Assignment 1: Summarize the passage on liver disease in three sentences.
Assignment 2: Reproduce the passage on liver disease word for word, starting at "Go to the emergency" and ending at "to the heart.".

Passage shown:
Go to the emergency room.
Any blood in the sputum, vomit, or rectal area in a patient that
has an enlarged liver is a dire emergency.
When the liver cells become damaged, the immune system
of the patients body will respond to this and cause inflammation
to develop inside the liver. This will cause the liver to enlarge
in size and takes on a spongy texture.
If the cause of this isn't found and stopped, it can lead to where
the liver cells die off and form scar tissue inside the liver.
It then is known as Cirrhosis of the liver and becomes
a progressive disease.
Patient who have liver disease, it can start to block the flow
of blood going through the liver on its way back to the heart.
This blood will back up into the spleen, causing it to
enlarge also and also into the portal vein (of which all
blood from the abdominal area goes through to the liver)
and smaller weak vessels that can balloon outward and
break open. These weak vessels are known as varies.

Data provided:
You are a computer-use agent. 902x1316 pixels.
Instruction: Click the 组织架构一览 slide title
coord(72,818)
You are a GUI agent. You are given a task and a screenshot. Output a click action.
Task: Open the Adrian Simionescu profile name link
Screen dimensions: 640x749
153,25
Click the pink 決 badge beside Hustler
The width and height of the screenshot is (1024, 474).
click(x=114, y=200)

Final answer 1: Blood in the sputum, vomit, or rectal area of a patient with an enlarged liver is a dire emergency that calls for a trip to the emergency room. When liver cells are damaged, the immune response causes inflammation that enlarges the liver and gives it a spongy texture, and if the cause is not found and stopped, the cells can die off and form scar tissue, a progressive disease known as cirrhosis. Liver disease can block blood flowing through the liver back to the heart, so the blood backs up into the spleen, which also enlarges, and into the portal vein and smaller weak vessels that can balloon outward and break open.

Final answer 2:
Go to the emergency room.
Any blood in the sputum, vomit, or rectal area in a patient that
has an enlarged liver is a dire emergency.
When the liver cells become damaged, the immune system
of the patients body will respond to this and cause inflammation
to develop inside the liver. This will cause the liver to enlarge
in size and takes on a spongy texture.
If the cause of this isn't found and stopped, it can lead to where
the liver cells die off and form scar tissue inside the liver.
It then is known as Cirrhosis of the liver and becomes
a progressive disease.
Patient who have liver disease, it can start to block the flow
of blood going through the liver on its way back to the heart.